Никогда ещё я не слышала, чтобы его голос звучал так печально. Его хвост, обычно нагло задранный к небесам и игриво подёргивающийся, как будто он дразнит Манго Богов, сейчас обвис, и кончик волочится по песку. Похоже, он и правда грустит, что я улетаю.

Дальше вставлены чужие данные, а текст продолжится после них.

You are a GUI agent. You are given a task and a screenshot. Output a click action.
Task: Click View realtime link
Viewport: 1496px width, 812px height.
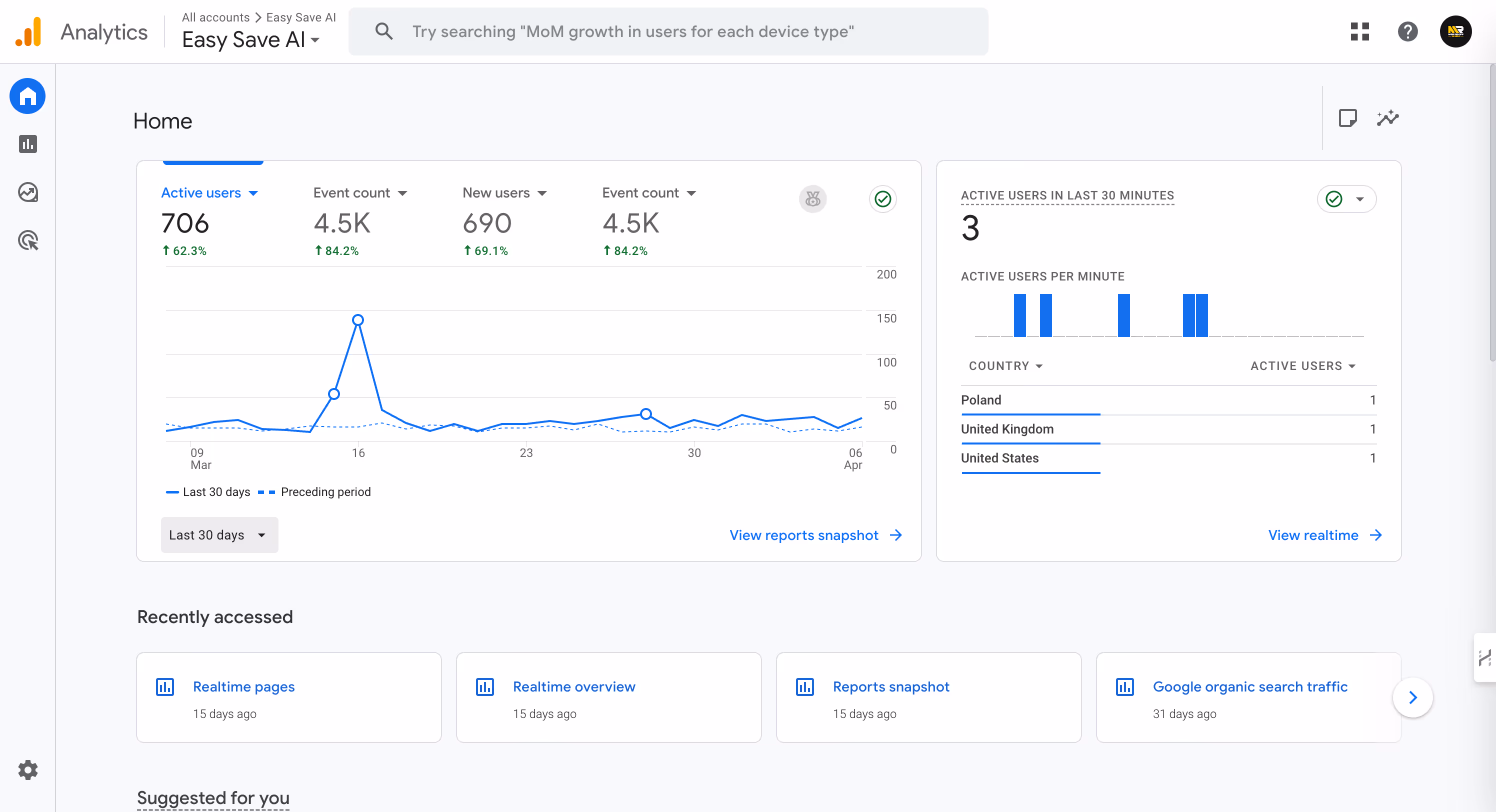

– Да что вы всё пишете, что же это такое?! – кудахчет аистесса, как курица. – Немедленно перестаньте писать и ложитесь на спину на пелёнку!
Я защёлкиваю свой коготь.
12:45
Я потёрлась носом о сухой и горячий, как камушек на скалах, нос Гепа – невинный дружеский жест на прощанье – и услышала, как в Гепе включилась шестая громкость блаженства. Не помню, чтобы раньше в нём такое включалось, когда мы по-пацански тёрлись носами. Потом я легла на пелёнку, аистесса принялась меня пеленать, и прибор гепардового внутреннего блаженства отключился так быстро и резко, как будто вышел из строя.
– Послушай, Геп. Я хочу, чтобы ты стал полиции каракалом, – сказала я.
– Твоим напарником? – с надеждой уточнил он.
– Нет, ты должен занять моё место. Я хочу назначить тебя преемником.
– Спасибо, не надо, – он помрачнел ещё больше.
– Но это же на благо саванны! Я не знаю никого, кто справится с этой должностью лучше тебя. Я вынуждена бросить на середине интереснейшее дело о фальшивококошниках. Вот здесь у меня вся информация по этому расследованию, – я протянула ему пальмовые листы со всеми своими заметками.
– Нет, детка, я не коп. Это не моё.
– Не пытайся замять это дело, полиции каракал! – заголосил Попка и, оставив выпь-пассажиров без развлечений, просеменил к нам.
Щёчки его, и без того всегда воспалённые, раскраснелись ещё больше, как будто под пёрышками на щеках у него были горячие угольки и ветер саванны прилежно их раздувал, поддерживая внутренний пыл.
– Это ж мало того, что ты не справилась с запутанным делом о фалькокошах и бежишь от позора! Эй, все слышали? Полиции каракал мало того что не смогла раскрыть преступление и бежит от позора! Так она ещё пытается подговорить своего дружка её подменить и спустить это дело на тормозах! Попка не дурак, Попка диких кошек видит насквозь! И гепардов, и каракалов Попочка навидался! Кот кота чешет в области живота! Вот что мудрая гласит поговорка! Кошачьи интриги и кумовство!..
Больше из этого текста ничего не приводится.